** GIVEN TEXT follows **

# Transgender Males DO NOT BELONG IN WOMENS SPORTS....PERIOD !



## nononono (Jun 18, 2019)

*It's CHEATING !*

*And it's about time " The Girls " are doing something about it !*

*GATEWAYPUNDIT*


*Girls File Federal Discrimination Complaint *
*After Transgender Sprinters Win 1st and 2nd Place *
*at Connecticut Girls Indoor Championships*

Cristina Laila June 18, 2019








Three high school girls in Connecticut who run on the track team have filed a federal discrimination complaint against the statewide policy on transgender athletes.

In February, Connecticut Transgender sprinters won 1st and 2nd place at the state indoor track championships.

In other words, biological males competed against girls and won because they have higher bone density, larger muscles and higher testosterone levels than their biological female opponents.

Connecticut is one of 17 states that allows transgender athletes to compete without any type of restrictions – it’s open season and high school girls are the ones suffering because of this insanity.

And now the girls are fighting back arguing the transgender policy on athletes possibly cost them college scholarships.


The conservative Christian law firm Alliance Defending Freedom filed the complaint on behalf of the girls Monday with the U.S. Education Department’s Office for Civil Rights. It seeks an investigation and actions to make competitions fair.

The Connecticut Interscholastic Athletic Conference governs high school sports in the state. It says its policy follows a state anti-discrimination law requiring students to be treated in school according to the gender with which they identify.

Unless something is done to prevent biological males who identify as ‘transgender’ from competing against girls, it will be the end of women’s sports as we know it.

** End of GIVEN TEXT **
** RECORDS PROVIDED follows **

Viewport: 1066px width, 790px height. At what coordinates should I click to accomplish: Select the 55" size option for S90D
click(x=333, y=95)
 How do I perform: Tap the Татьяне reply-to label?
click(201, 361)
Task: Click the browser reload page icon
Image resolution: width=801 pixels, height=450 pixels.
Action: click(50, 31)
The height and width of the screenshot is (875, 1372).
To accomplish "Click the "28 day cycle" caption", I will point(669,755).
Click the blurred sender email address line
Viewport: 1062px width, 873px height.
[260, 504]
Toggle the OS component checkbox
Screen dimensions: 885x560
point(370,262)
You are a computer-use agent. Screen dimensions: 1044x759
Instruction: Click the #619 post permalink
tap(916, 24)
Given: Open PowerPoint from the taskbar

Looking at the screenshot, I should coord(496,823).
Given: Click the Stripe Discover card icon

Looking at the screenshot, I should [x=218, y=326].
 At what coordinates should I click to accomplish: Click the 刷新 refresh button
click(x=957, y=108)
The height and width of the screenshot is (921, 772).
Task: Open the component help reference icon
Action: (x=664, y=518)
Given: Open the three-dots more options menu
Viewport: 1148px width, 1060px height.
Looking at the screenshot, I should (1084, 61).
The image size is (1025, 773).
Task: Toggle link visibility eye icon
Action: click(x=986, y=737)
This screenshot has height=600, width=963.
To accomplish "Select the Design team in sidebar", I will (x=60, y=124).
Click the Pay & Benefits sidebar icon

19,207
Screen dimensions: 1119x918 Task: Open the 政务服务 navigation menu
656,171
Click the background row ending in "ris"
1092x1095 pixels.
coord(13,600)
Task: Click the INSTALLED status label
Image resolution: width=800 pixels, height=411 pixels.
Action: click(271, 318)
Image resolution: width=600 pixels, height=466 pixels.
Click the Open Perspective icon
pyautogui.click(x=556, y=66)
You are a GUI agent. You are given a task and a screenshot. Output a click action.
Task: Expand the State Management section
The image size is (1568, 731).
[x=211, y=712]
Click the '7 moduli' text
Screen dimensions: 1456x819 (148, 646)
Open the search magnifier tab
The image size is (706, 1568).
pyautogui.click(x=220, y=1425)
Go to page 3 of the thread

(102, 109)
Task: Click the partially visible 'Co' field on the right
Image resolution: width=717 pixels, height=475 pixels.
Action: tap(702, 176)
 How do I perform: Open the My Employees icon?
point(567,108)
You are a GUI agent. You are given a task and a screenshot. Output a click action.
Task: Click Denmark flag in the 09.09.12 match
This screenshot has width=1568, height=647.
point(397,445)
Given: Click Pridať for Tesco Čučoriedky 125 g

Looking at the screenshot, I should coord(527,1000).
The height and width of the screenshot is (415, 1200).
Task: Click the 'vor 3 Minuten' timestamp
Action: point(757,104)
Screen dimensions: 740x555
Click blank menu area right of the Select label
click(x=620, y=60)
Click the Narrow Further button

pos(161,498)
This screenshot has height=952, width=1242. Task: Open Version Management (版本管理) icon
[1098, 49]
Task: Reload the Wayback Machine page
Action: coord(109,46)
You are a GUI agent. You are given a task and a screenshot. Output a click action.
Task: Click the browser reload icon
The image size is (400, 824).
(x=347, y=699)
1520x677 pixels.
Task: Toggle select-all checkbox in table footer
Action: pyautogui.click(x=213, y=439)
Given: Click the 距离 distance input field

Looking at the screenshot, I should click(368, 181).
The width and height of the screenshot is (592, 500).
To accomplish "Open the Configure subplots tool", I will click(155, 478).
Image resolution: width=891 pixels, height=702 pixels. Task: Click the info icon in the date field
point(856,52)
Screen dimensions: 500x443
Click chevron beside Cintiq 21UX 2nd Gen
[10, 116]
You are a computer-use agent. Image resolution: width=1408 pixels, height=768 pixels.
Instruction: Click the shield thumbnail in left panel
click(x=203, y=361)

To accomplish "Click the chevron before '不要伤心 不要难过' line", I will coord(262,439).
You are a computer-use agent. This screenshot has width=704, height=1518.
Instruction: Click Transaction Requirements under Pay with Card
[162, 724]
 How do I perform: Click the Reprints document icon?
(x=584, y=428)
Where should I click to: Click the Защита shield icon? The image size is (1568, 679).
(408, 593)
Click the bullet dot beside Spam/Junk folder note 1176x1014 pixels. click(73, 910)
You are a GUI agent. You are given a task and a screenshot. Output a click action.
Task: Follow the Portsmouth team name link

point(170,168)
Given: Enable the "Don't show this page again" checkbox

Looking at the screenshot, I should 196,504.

** End of RECORDS PROVIDED **

Using the forum post above about transgender athletes in Connecticut girls' track, list every organization or government office named from the sentence beginning "Three high school girls in Connecticut" to the end.

Alliance Defending Freedom
U.S. Education Department's Office for Civil Rights
Connecticut Interscholastic Athletic Conference